The response must contain the complete data, printed exactly.
··· Data supplied ···
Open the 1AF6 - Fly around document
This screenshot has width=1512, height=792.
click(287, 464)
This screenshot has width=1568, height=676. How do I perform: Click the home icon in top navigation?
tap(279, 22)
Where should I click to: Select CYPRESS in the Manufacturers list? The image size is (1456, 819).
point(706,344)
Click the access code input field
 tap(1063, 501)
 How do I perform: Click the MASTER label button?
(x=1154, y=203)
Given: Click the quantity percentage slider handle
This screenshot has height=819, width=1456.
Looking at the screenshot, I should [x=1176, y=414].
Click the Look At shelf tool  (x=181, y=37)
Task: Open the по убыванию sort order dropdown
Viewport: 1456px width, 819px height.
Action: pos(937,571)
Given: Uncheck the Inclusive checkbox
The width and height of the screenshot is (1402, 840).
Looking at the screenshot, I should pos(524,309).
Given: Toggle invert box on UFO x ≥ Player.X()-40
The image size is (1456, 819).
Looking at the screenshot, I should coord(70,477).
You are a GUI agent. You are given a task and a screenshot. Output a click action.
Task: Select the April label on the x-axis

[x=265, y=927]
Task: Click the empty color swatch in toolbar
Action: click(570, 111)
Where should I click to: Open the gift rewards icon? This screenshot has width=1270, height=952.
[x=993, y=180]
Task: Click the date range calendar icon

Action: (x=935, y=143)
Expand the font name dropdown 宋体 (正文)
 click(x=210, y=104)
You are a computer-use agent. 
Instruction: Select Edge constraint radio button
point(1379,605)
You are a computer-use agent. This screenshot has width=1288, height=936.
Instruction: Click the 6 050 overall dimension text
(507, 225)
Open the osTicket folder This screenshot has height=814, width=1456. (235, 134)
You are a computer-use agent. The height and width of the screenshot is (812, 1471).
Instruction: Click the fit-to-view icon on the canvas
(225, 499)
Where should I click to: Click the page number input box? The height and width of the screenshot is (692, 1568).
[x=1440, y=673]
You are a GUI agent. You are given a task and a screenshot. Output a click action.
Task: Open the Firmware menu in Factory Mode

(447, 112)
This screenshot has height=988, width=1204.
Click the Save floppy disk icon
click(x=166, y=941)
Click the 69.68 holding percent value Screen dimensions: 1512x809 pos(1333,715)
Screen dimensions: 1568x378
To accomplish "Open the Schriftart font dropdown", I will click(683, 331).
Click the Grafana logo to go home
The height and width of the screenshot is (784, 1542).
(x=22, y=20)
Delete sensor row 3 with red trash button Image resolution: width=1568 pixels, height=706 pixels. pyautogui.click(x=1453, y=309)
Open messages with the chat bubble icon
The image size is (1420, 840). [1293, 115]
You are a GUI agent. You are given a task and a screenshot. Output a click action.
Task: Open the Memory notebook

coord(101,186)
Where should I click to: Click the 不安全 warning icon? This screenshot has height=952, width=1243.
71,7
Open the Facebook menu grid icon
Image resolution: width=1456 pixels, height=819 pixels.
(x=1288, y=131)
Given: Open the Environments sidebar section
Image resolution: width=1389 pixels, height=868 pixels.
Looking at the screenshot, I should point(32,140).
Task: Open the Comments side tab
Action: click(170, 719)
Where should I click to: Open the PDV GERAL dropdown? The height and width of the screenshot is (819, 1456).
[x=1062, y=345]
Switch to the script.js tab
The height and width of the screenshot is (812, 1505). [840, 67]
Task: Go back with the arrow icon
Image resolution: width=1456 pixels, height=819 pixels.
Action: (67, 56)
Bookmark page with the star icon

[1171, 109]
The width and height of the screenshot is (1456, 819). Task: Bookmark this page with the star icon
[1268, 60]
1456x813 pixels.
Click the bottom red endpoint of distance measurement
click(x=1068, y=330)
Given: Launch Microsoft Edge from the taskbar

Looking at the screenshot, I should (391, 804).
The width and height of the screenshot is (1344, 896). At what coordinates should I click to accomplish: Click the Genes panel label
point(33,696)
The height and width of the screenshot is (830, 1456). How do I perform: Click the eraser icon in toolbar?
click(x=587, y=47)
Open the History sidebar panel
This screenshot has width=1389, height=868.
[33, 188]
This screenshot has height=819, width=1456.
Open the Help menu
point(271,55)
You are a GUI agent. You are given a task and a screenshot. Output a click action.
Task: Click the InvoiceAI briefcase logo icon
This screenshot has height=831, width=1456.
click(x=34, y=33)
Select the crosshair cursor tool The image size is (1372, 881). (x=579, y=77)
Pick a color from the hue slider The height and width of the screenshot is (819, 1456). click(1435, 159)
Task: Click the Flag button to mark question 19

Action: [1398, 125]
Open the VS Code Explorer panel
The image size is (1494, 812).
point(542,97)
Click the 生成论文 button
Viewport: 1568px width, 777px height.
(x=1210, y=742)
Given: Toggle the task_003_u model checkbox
···
Your solution =
Open the 1AF6 - Fly around document
This screenshot has width=1512, height=792.
click(287, 464)
This screenshot has width=1568, height=676. How do I perform: Click the home icon in top navigation?
tap(279, 22)
Where should I click to: Select CYPRESS in the Manufacturers list? The image size is (1456, 819).
point(706,344)
Click the access code input field
 tap(1063, 501)
 How do I perform: Click the MASTER label button?
(x=1154, y=203)
Given: Click the quantity percentage slider handle
This screenshot has height=819, width=1456.
Looking at the screenshot, I should [x=1176, y=414].
Click the Look At shelf tool  (x=181, y=37)
Task: Open the по убыванию sort order dropdown
Viewport: 1456px width, 819px height.
Action: pos(937,571)
Given: Uncheck the Inclusive checkbox
The width and height of the screenshot is (1402, 840).
Looking at the screenshot, I should pos(524,309).
Given: Toggle invert box on UFO x ≥ Player.X()-40
The image size is (1456, 819).
Looking at the screenshot, I should coord(70,477).
You are a GUI agent. You are given a task and a screenshot. Output a click action.
Task: Select the April label on the x-axis

[x=265, y=927]
Task: Click the empty color swatch in toolbar
Action: click(570, 111)
Where should I click to: Open the gift rewards icon? This screenshot has width=1270, height=952.
[x=993, y=180]
Task: Click the date range calendar icon

Action: (x=935, y=143)
Expand the font name dropdown 宋体 (正文)
 click(x=210, y=104)
You are a computer-use agent. 
Instruction: Select Edge constraint radio button
point(1379,605)
You are a computer-use agent. This screenshot has width=1288, height=936.
Instruction: Click the 6 050 overall dimension text
(507, 225)
Open the osTicket folder This screenshot has height=814, width=1456. (235, 134)
You are a computer-use agent. The height and width of the screenshot is (812, 1471).
Instruction: Click the fit-to-view icon on the canvas
(225, 499)
Where should I click to: Click the page number input box? The height and width of the screenshot is (692, 1568).
[x=1440, y=673]
You are a GUI agent. You are given a task and a screenshot. Output a click action.
Task: Open the Firmware menu in Factory Mode

(447, 112)
This screenshot has height=988, width=1204.
Click the Save floppy disk icon
click(x=166, y=941)
Click the 69.68 holding percent value Screen dimensions: 1512x809 pos(1333,715)
Screen dimensions: 1568x378
To accomplish "Open the Schriftart font dropdown", I will click(683, 331).
Click the Grafana logo to go home
The height and width of the screenshot is (784, 1542).
(x=22, y=20)
Delete sensor row 3 with red trash button Image resolution: width=1568 pixels, height=706 pixels. pyautogui.click(x=1453, y=309)
Open messages with the chat bubble icon
The image size is (1420, 840). [1293, 115]
You are a GUI agent. You are given a task and a screenshot. Output a click action.
Task: Open the Memory notebook

coord(101,186)
Where should I click to: Click the 不安全 warning icon? This screenshot has height=952, width=1243.
71,7
Open the Facebook menu grid icon
Image resolution: width=1456 pixels, height=819 pixels.
(x=1288, y=131)
Given: Open the Environments sidebar section
Image resolution: width=1389 pixels, height=868 pixels.
Looking at the screenshot, I should point(32,140).
Task: Open the Comments side tab
Action: click(170, 719)
Where should I click to: Open the PDV GERAL dropdown? The height and width of the screenshot is (819, 1456).
[x=1062, y=345]
Switch to the script.js tab
The height and width of the screenshot is (812, 1505). [840, 67]
Task: Go back with the arrow icon
Image resolution: width=1456 pixels, height=819 pixels.
Action: (67, 56)
Bookmark page with the star icon

[1171, 109]
The width and height of the screenshot is (1456, 819). Task: Bookmark this page with the star icon
[1268, 60]
1456x813 pixels.
Click the bottom red endpoint of distance measurement
click(x=1068, y=330)
Given: Launch Microsoft Edge from the taskbar

Looking at the screenshot, I should (391, 804).
The width and height of the screenshot is (1344, 896). At what coordinates should I click to accomplish: Click the Genes panel label
point(33,696)
The height and width of the screenshot is (830, 1456). How do I perform: Click the eraser icon in toolbar?
click(x=587, y=47)
Open the History sidebar panel
This screenshot has width=1389, height=868.
[33, 188]
This screenshot has height=819, width=1456.
Open the Help menu
point(271,55)
You are a GUI agent. You are given a task and a screenshot. Output a click action.
Task: Click the InvoiceAI briefcase logo icon
This screenshot has height=831, width=1456.
click(x=34, y=33)
Select the crosshair cursor tool The image size is (1372, 881). (x=579, y=77)
Pick a color from the hue slider The height and width of the screenshot is (819, 1456). click(1435, 159)
Task: Click the Flag button to mark question 19

Action: [1398, 125]
Open the VS Code Explorer panel
The image size is (1494, 812).
point(542,97)
Click the 生成论文 button
Viewport: 1568px width, 777px height.
(x=1210, y=742)
Given: Toggle the task_003_u model checkbox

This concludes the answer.